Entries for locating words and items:
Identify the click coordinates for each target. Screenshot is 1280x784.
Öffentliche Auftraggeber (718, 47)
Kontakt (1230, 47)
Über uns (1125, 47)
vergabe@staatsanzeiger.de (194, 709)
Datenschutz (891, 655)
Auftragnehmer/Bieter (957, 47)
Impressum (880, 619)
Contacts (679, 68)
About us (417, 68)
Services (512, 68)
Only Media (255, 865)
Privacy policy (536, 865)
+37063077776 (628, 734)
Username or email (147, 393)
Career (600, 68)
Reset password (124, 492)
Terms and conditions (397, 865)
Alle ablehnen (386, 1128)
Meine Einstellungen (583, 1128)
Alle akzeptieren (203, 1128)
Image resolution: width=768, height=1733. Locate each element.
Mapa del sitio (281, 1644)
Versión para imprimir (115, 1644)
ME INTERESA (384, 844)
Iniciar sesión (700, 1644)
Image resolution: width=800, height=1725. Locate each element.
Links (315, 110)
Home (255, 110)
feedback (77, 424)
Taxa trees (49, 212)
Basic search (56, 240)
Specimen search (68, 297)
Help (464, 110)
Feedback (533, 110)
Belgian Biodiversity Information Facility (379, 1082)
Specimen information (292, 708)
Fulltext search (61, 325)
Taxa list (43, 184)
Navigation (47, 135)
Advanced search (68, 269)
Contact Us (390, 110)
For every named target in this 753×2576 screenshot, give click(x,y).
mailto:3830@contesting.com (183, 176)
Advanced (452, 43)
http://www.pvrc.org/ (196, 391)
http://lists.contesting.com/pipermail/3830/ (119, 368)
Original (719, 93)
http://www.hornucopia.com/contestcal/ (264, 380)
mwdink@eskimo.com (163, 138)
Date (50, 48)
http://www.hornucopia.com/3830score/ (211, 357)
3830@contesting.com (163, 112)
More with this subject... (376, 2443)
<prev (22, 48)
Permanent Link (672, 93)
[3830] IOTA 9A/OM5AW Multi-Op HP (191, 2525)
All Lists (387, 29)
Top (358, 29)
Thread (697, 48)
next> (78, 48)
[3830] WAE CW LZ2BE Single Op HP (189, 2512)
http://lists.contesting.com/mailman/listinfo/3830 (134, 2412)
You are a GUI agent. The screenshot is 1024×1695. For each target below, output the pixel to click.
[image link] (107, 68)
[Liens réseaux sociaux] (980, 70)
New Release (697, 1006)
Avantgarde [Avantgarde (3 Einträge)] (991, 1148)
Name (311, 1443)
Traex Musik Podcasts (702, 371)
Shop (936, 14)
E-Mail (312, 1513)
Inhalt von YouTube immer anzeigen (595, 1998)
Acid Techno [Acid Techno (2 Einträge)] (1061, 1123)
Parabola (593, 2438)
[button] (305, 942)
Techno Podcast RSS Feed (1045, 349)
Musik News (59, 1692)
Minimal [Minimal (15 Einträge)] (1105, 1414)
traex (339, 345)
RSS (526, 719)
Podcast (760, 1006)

Given instruction
Please change "Basic search" to "Simple search" and write out the lines above again with nothing else altered.

Answer below
Identify the click coordinates for each target. Screenshot is 1280x784.
Öffentliche Auftraggeber (718, 47)
Kontakt (1230, 47)
Über uns (1125, 47)
vergabe@staatsanzeiger.de (194, 709)
Datenschutz (891, 655)
Auftragnehmer/Bieter (957, 47)
Impressum (880, 619)
Contacts (679, 68)
About us (417, 68)
Services (512, 68)
Only Media (255, 865)
Privacy policy (536, 865)
+37063077776 (628, 734)
Username or email (147, 393)
Career (600, 68)
Reset password (124, 492)
Terms and conditions (397, 865)
Alle ablehnen (386, 1128)
Meine Einstellungen (583, 1128)
Alle akzeptieren (203, 1128)
Image resolution: width=768, height=1733. Locate each element.
Mapa del sitio (281, 1644)
Versión para imprimir (115, 1644)
ME INTERESA (384, 844)
Iniciar sesión (700, 1644)
Image resolution: width=800, height=1725. Locate each element.
Links (315, 110)
Home (255, 110)
feedback (77, 424)
Taxa trees (49, 212)
Simple search (56, 240)
Specimen search (68, 297)
Help (464, 110)
Feedback (533, 110)
Belgian Biodiversity Information Facility (379, 1082)
Specimen information (292, 708)
Fulltext search (61, 325)
Taxa list (43, 184)
Navigation (47, 135)
Advanced search (68, 269)
Contact Us (390, 110)
For every named target in this 753×2576 screenshot, give click(x,y).
mailto:3830@contesting.com (183, 176)
Advanced (452, 43)
http://www.pvrc.org/ (196, 391)
http://lists.contesting.com/pipermail/3830/ (119, 368)
Original (719, 93)
http://www.hornucopia.com/contestcal/ (264, 380)
mwdink@eskimo.com (163, 138)
Date (50, 48)
http://www.hornucopia.com/3830score/ (211, 357)
3830@contesting.com (163, 112)
More with this subject... (376, 2443)
<prev (22, 48)
Permanent Link (672, 93)
[3830] IOTA 9A/OM5AW Multi-Op HP (191, 2525)
All Lists (387, 29)
Top (358, 29)
Thread (697, 48)
next> (78, 48)
[3830] WAE CW LZ2BE Single Op HP (189, 2512)
http://lists.contesting.com/mailman/listinfo/3830 (134, 2412)
You are a GUI agent. The screenshot is 1024×1695. For each target below, output the pixel to click.
[image link] (107, 68)
[Liens réseaux sociaux] (980, 70)
New Release (697, 1006)
Avantgarde [Avantgarde (3 Einträge)] (991, 1148)
Name (311, 1443)
Traex Musik Podcasts (702, 371)
Shop (936, 14)
E-Mail (312, 1513)
Inhalt von YouTube immer anzeigen (595, 1998)
Acid Techno [Acid Techno (2 Einträge)] (1061, 1123)
Parabola (593, 2438)
[button] (305, 942)
Techno Podcast RSS Feed (1045, 349)
Musik News (59, 1692)
Minimal [Minimal (15 Einträge)] (1105, 1414)
traex (339, 345)
RSS (526, 719)
Podcast (760, 1006)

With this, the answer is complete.